The opinion of the court was delivered by: Thomas A. Varlan United States District Judge
The defendant, Charles E. Elder ("Defendant"), is charged with one count of possessing with intent to distribute five (5) grams or more of a mixture and substance containing cocaine base, also known as "crack," on and within 1,000 feet for the real property of a public elementary school, in violation of 21 U.S.C. §§ 841(a)(1), 841(b)(1)(B), 860. [See Doc. 24.] Defendant filed a motion to suppress [Doc. 22] all evidence obtained as a result of a search on or about September 28, 2007, on the grounds that the evidence he seeks to suppress was seized after an illegal arrest.

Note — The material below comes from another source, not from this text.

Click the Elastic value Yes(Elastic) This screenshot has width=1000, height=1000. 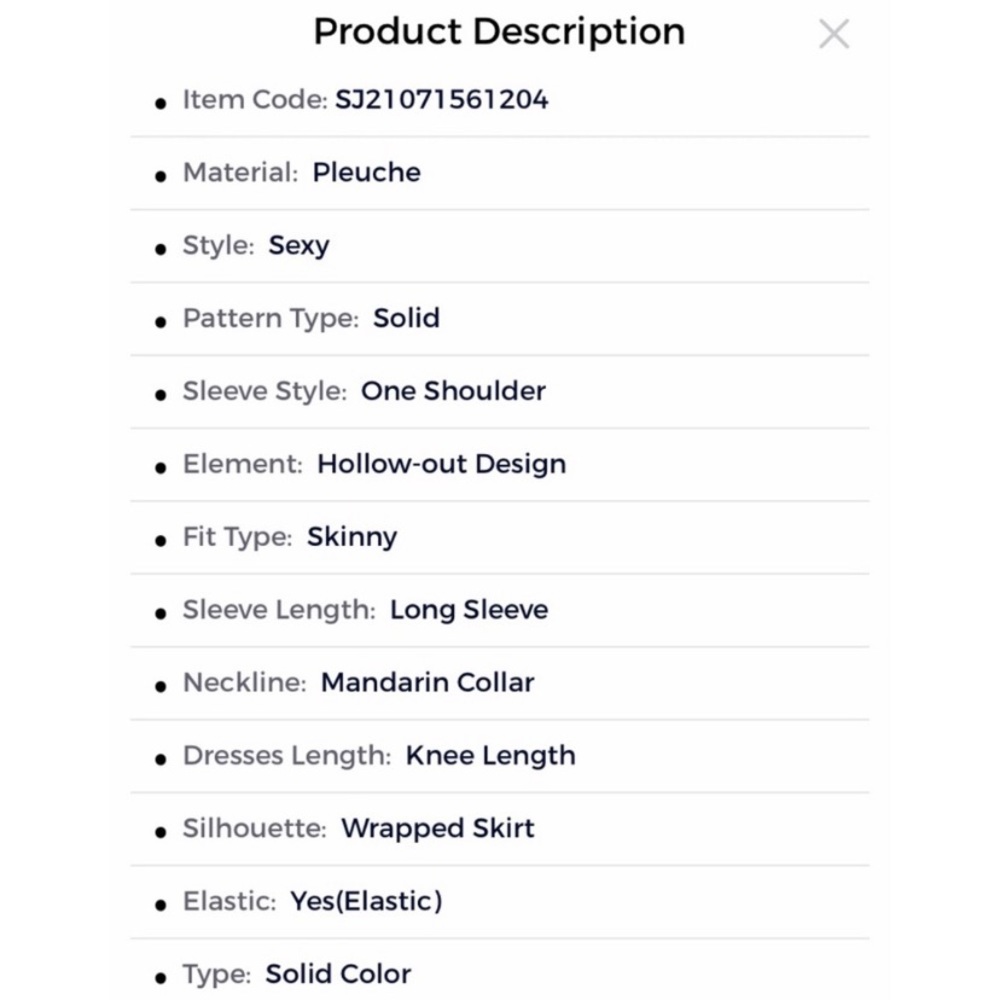[x=366, y=901]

Following an evidentiary hearing on the motion to suppress on June 2, 2008, and the filing of supplemental briefs, Magistrate Judge C. Clifford Shirley filed a report and recommendation ("R&R") [Doc. 40], in which he recommended that the motion to suppress be denied. This matter is before the Court on Defendant's objections [Doc. 41] to the R&R.
As required by 28 U.S.C. § 636(b)(1), the Court has undertaken a de novo review of those portions of the R&R to which Defendant has objected. In doing so, the Court has carefully considered Magistrate Judge Shirley's R&R [Doc. 40], the underlying briefs [Docs. 23, 29, 34, 36], the parties' briefs regarding the pending objections [Docs. 41, 44], the transcript of proceedings before Magistrate Judge Shirley [Doc. 37], and exhibits presented. [See Doc. 32.] For the reasons set forth herein, the Court will overrule Defendant's objections, and the motion to suppress will be denied.
A. Objection 1: Credibility Finding as to Officer J.D. Sisk
In his objection, Defendant objects to Magistrate Judge Shirley's credibility finding as to Officer J.D. Sisk ("Officer Sisk") who testified that he patted the Defendant down and felt cocaine-type substances before searching him. Defendant contends that the police cruiser video shows that Officer Sisk failed to do a pat-down and, rather, went immediately into Defendant's pocket and seized the items sought to be suppressed. Defendant further contends that Officer Sisk did so even after Defendant refused consent to be searched, so this was not a Terry frisk. The Government responds that it agrees with Magistrate Judge Shirley's findings, analysis, and conclusions. The Government further encourages the Court to wholly adopt Magistrate Judge Shirley's R&R.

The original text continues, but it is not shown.